Records from a data source
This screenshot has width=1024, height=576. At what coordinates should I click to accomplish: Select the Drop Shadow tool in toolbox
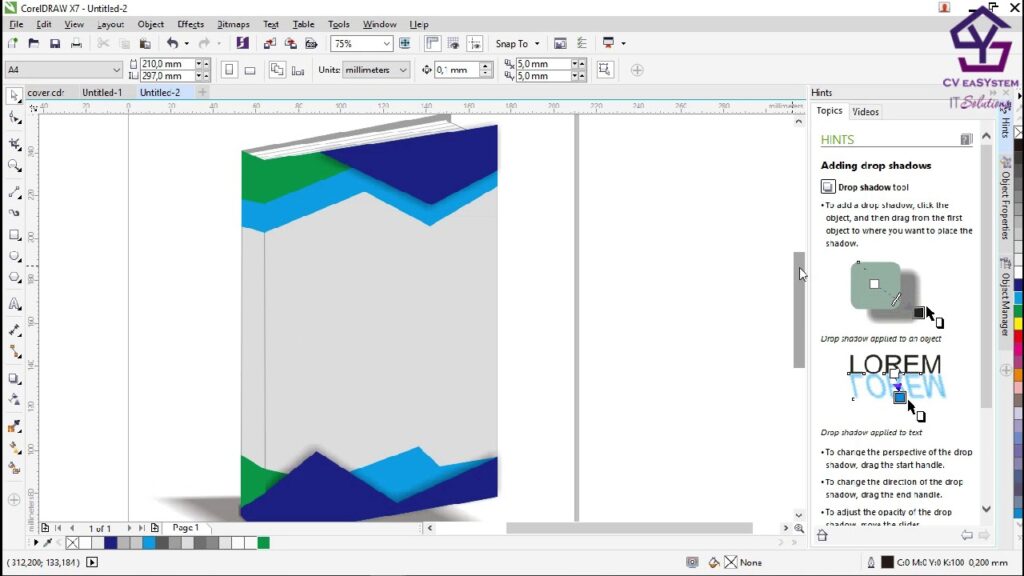[x=14, y=379]
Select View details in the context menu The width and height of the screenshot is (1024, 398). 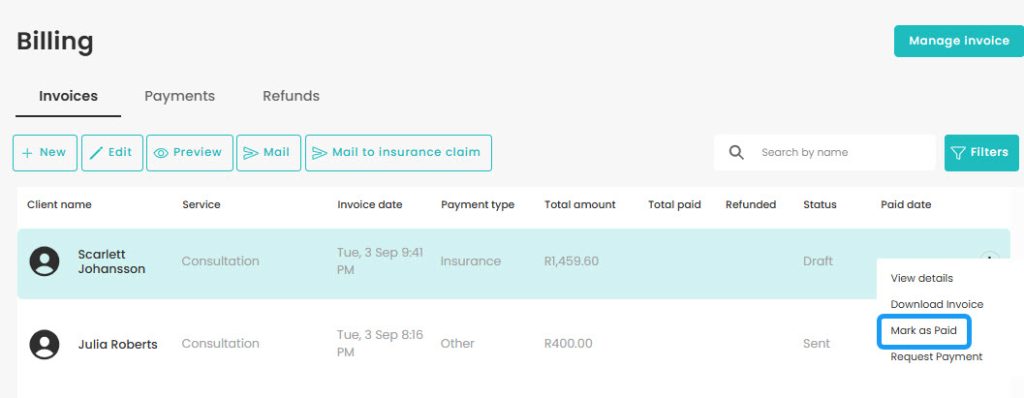click(921, 278)
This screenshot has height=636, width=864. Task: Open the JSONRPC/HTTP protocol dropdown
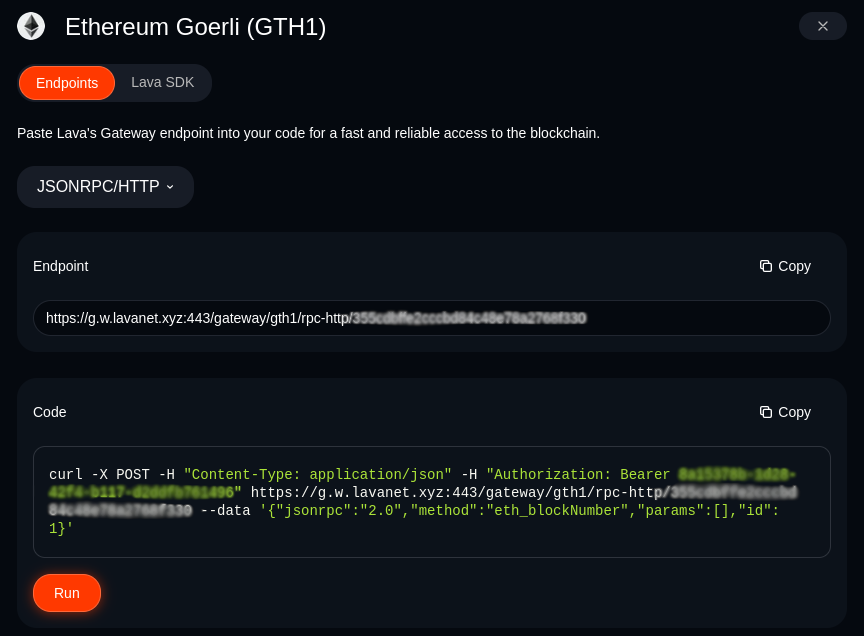pyautogui.click(x=104, y=186)
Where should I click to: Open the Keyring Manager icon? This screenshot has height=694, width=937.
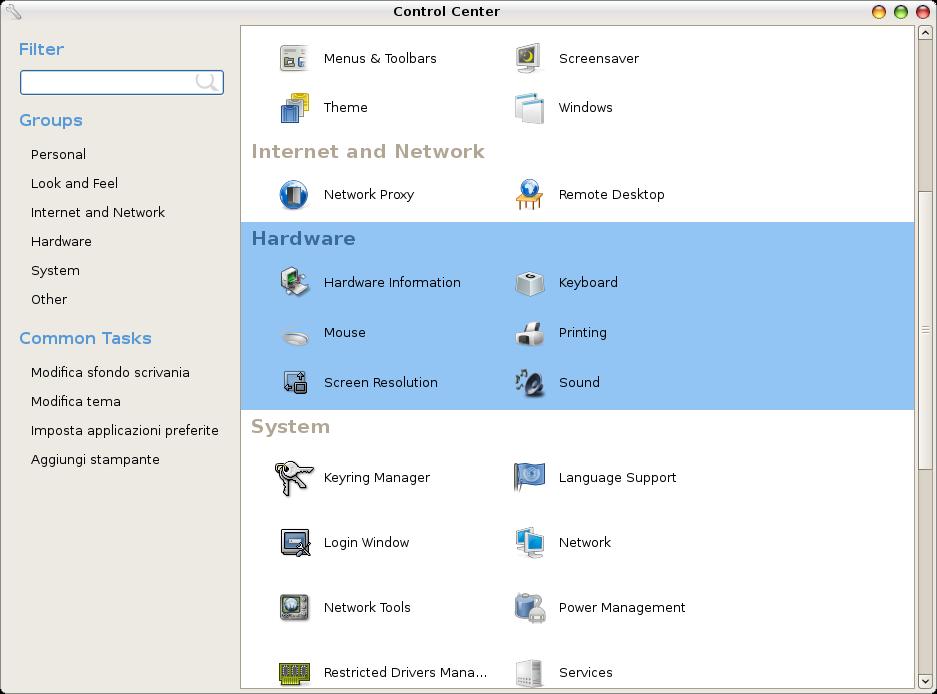pyautogui.click(x=294, y=478)
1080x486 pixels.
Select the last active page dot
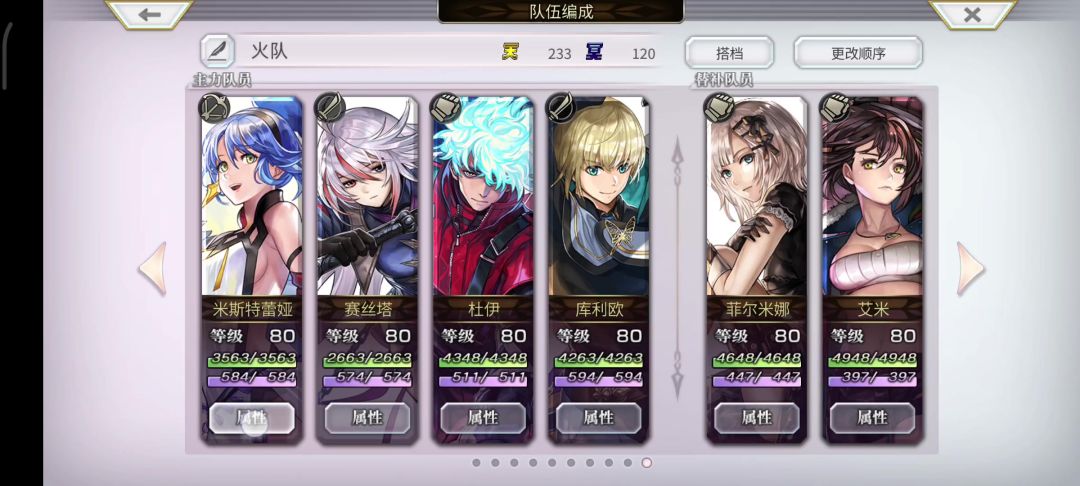[x=646, y=463]
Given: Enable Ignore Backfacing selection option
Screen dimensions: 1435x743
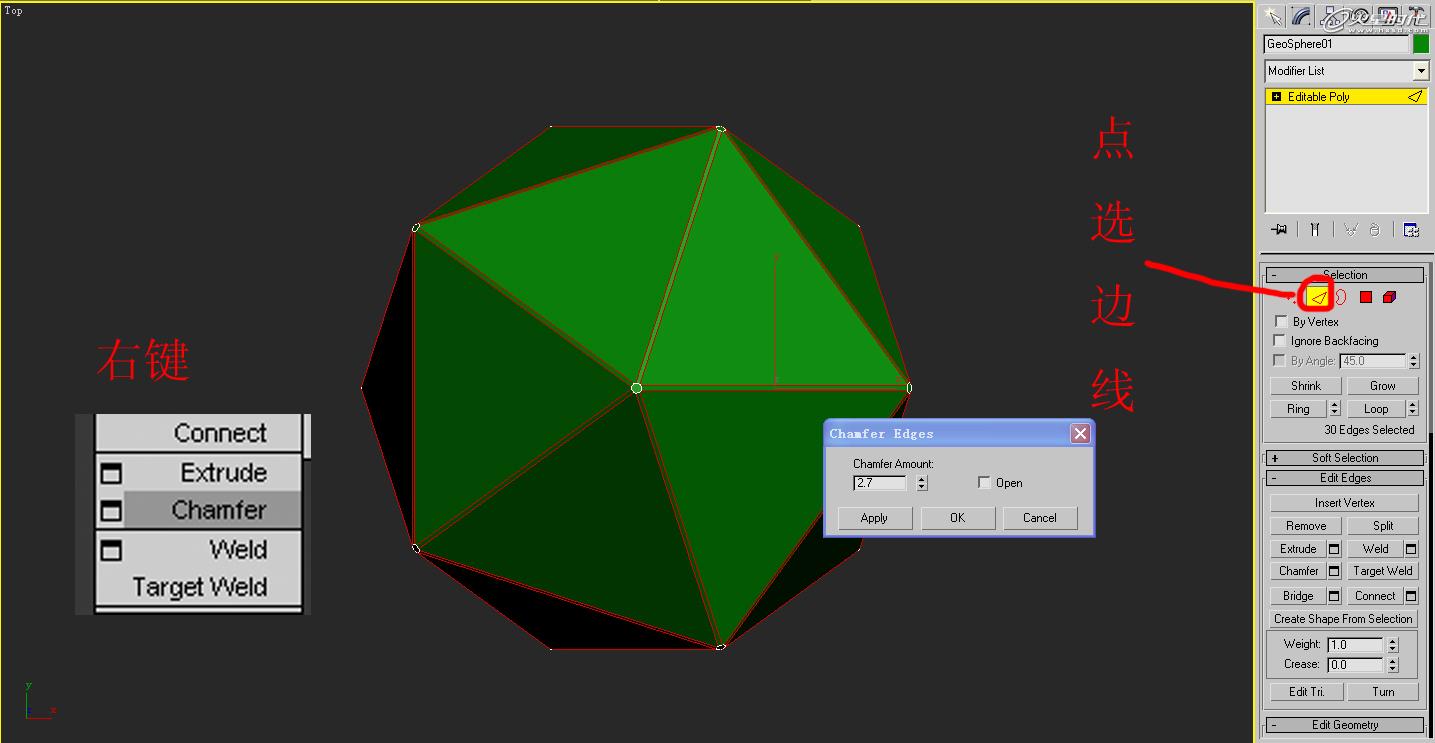Looking at the screenshot, I should [1279, 340].
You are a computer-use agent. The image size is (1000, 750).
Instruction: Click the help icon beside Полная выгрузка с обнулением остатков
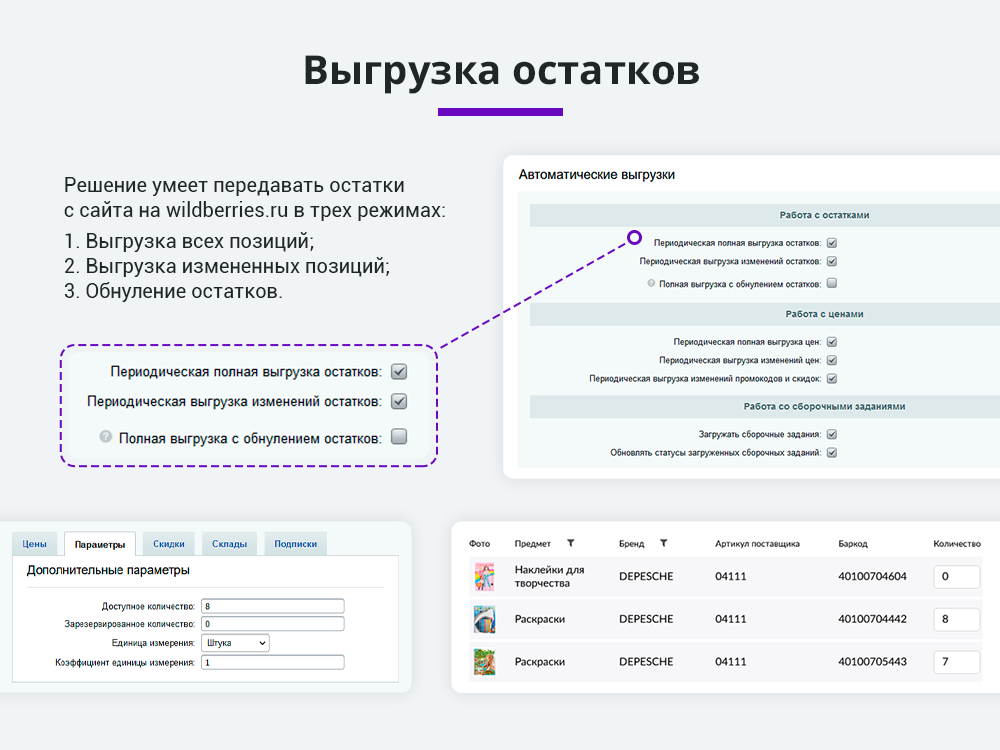pos(650,283)
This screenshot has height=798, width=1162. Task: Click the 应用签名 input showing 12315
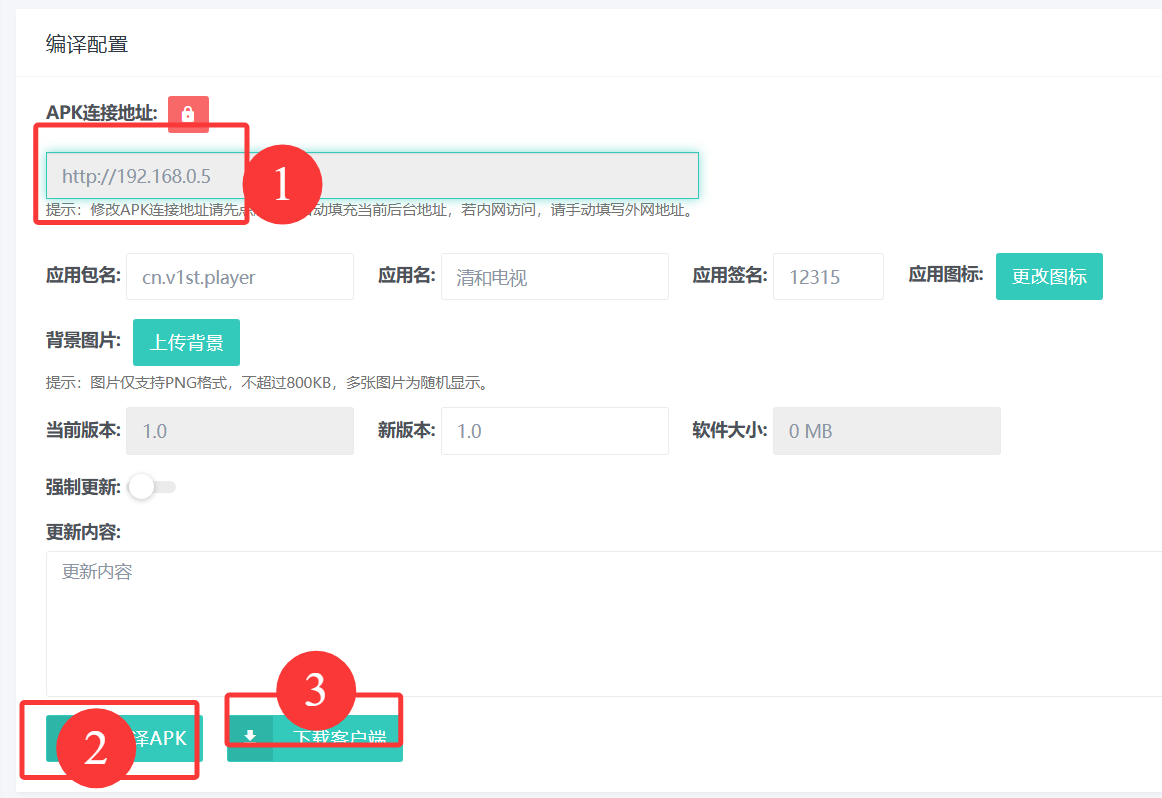point(827,277)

● **Task to carry out**
Copy out, exactly and without pictures, each line from the one containing "Given: Enable Ignore" through the final line of the entries, both ends included.

● **The answer**
Given: Enable Ignore Backfacing selection option
Screen dimensions: 1435x743
Looking at the screenshot, I should [1279, 340].
You are a computer-use agent. The image size is (1000, 750).
Instruction: Click the help icon beside Полная выгрузка с обнулением остатков
pos(650,283)
This screenshot has height=798, width=1162. Task: Click the 应用签名 input showing 12315
point(827,277)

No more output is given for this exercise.